Semaglutide is a type of glucagon-like peptide-1 (GLP-1) drug that is taken as an injection once a week or as a daily oral medicine (depending on the type prescribed by your doctor). Semaglutide is currently approved by the Food and Drug Administration (FDA) to help regulate blood sugar levels in people with diabetes and to help with weight loss for people who are overweight or obese. On March 8, the FDA approved its use to reduce the risk of cardiovascular (heart) death, heart attack and stroke in adults with cardiovascular disease and either obesity or overweight. The drug acts like the GLP-1 hormones in your body, which are released when you eat and help control your blood sugar. GLP-1 drugs, like semaglutide, help to make sure your body has the right level of blood sugar. They also slow down digestion (so you stay full longer), reduce appetite and signal a feeling of fullness.

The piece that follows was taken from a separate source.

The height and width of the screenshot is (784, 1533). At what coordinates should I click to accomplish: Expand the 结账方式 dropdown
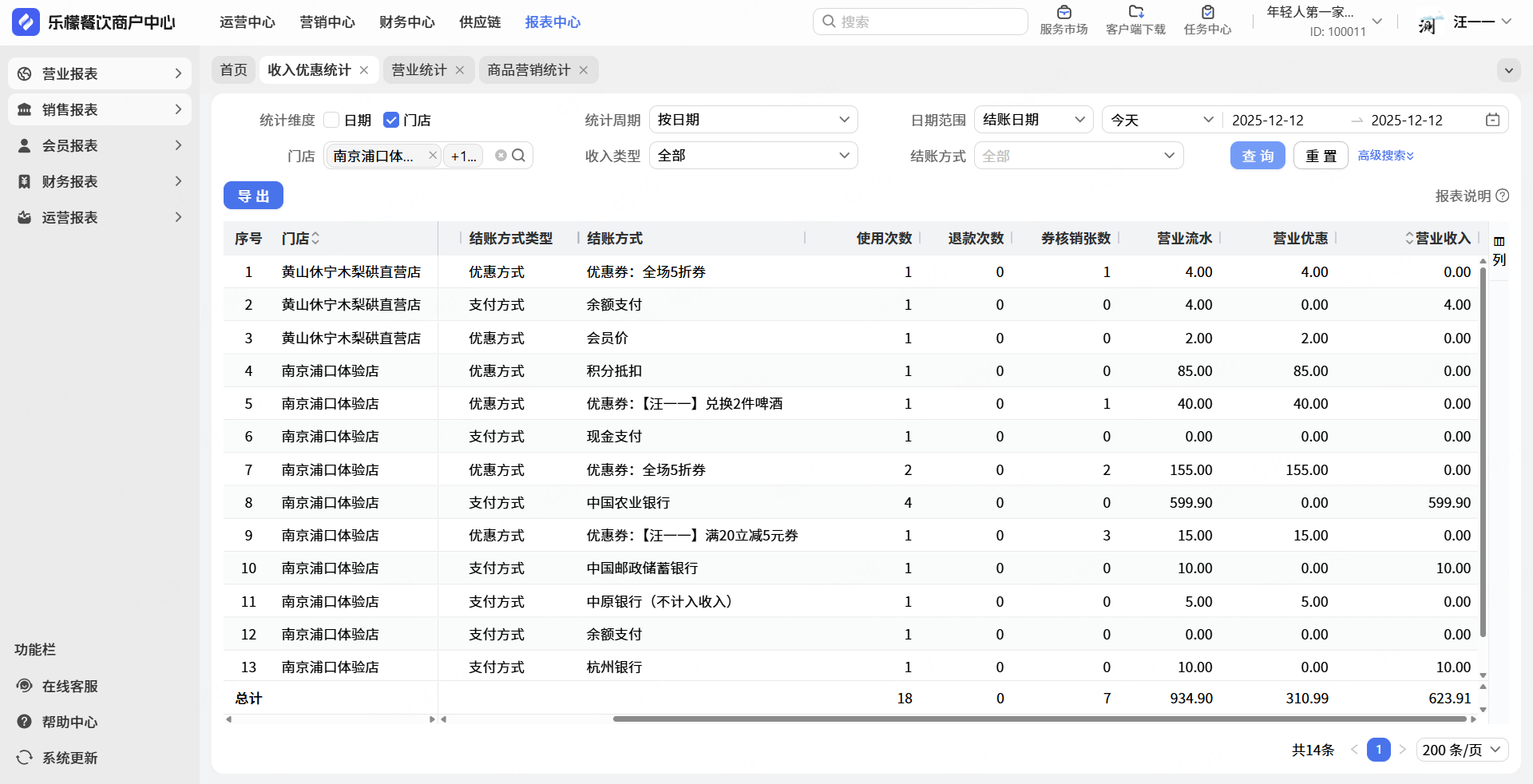pyautogui.click(x=1078, y=156)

Diabetes is the leading cause of kidney failure in the United States, causing nearly half (44%) of new cases of kidney failure. If you have diabetes, the elevated sugar in your blood can damage the blood vessels in your kidneys. This can lead to kidney disease.
In 2019, Novo Nordisk began a clinical trial called the FLOW trial to test if semaglutide affected kidney function or complications from kidney disease for people with diabetes and kidney disease. This was a large study, with 3,553 people enrolled from 28 countries at 400 investigator sites. All participants had type 2 diabetes and kidney disease.

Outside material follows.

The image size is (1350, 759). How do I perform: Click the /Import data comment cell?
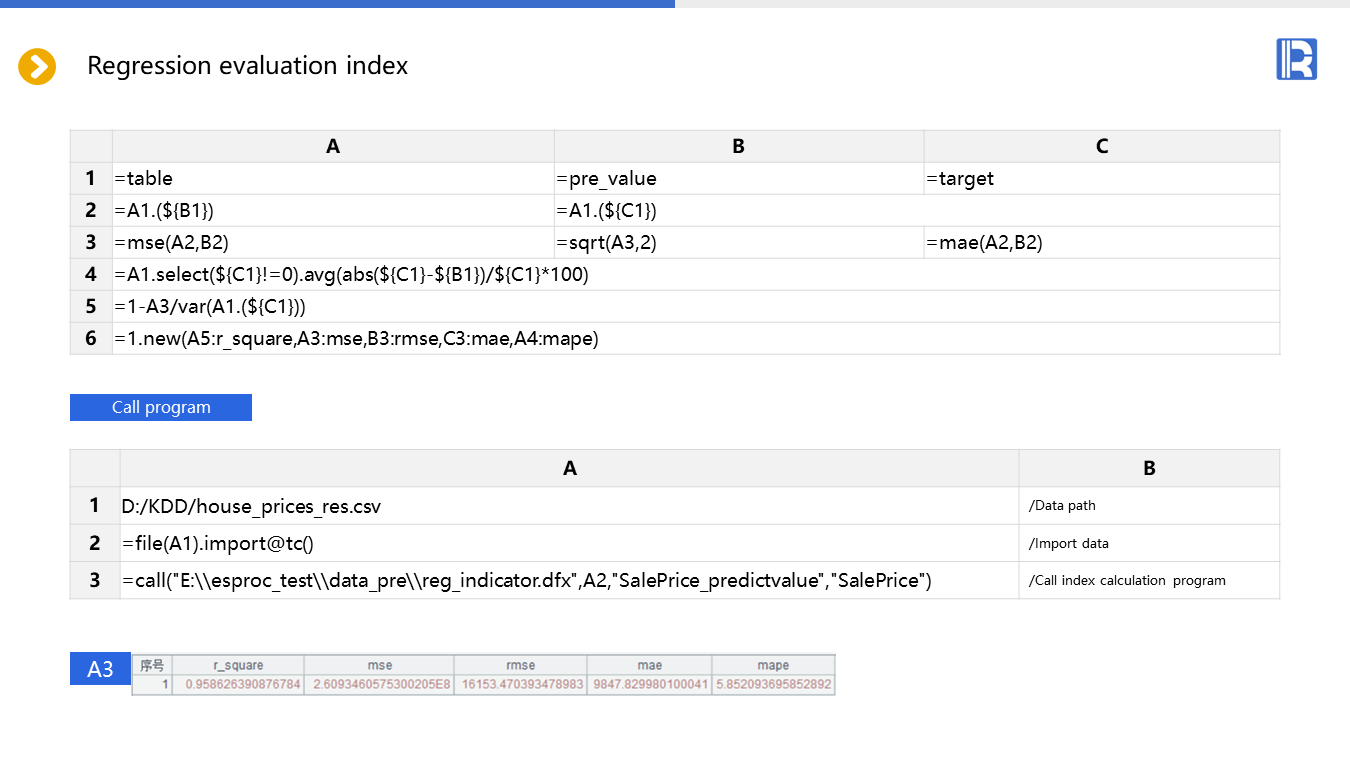coord(1149,543)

The participants were divided into two groups: one received a weekly injection of 1 mg of semaglutide and the other received a placebo — which means they received a harmless injection without the drug. Both also continued receiving standard care for diabetic kidney disease.

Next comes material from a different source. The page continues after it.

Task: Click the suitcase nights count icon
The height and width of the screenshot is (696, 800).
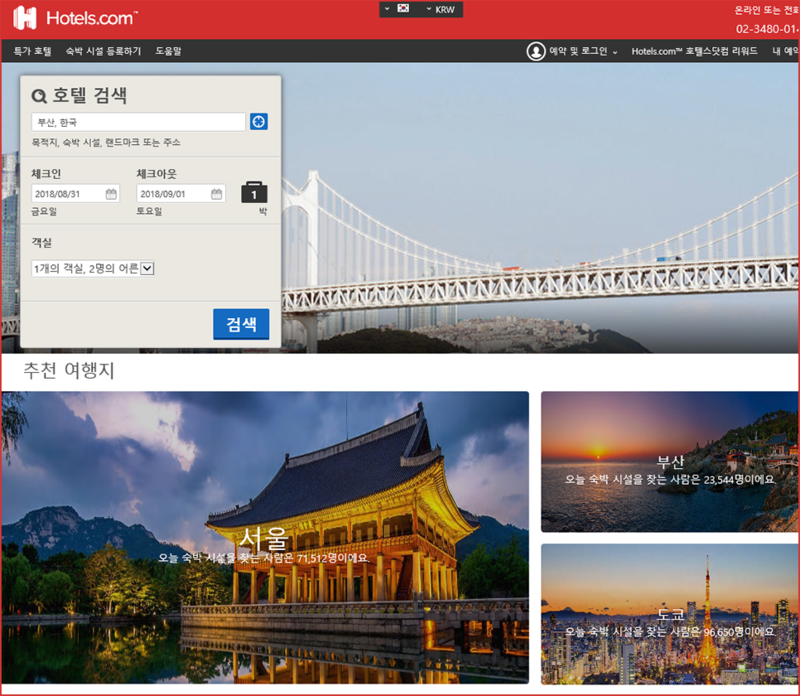Action: point(254,193)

By a midpoint check-in for the trial, a data monitoring committee recommended stopping the trial early based on efficacy.
The trial achieved its primary endpoint by showing delayed progression of kidney disease and reduction in the risk of death from kidney and cardiovascular disease-related complications in people treated with semaglutide as compared to placebo.
In a press release announcing the results of the FLOW trial, officials at Novo Nordisk said, "We are very excited about the results from FLOW showing that semaglutide 1.0 mg reduces the risk of kidney disease progression… Approximately 40% of people with type 2 diabetes have chronic kidney disease, so the positive results from FLOW demonstrate the potential for semaglutide to become the first GLP-1 treatment option for people living with type 2 diabetes and chronic kidney disease."
Novo Nordisk is applying to get approval to expand the use of semaglutide to help with diabetic kidney disease and will also be presenting more details of their findings at a conference this year.
It is important to note that semaglutide is not currently FDA approved as a treatment for kidney disease. AKF will closely follow reporting around semaglutide and its potential impact on kidney disease.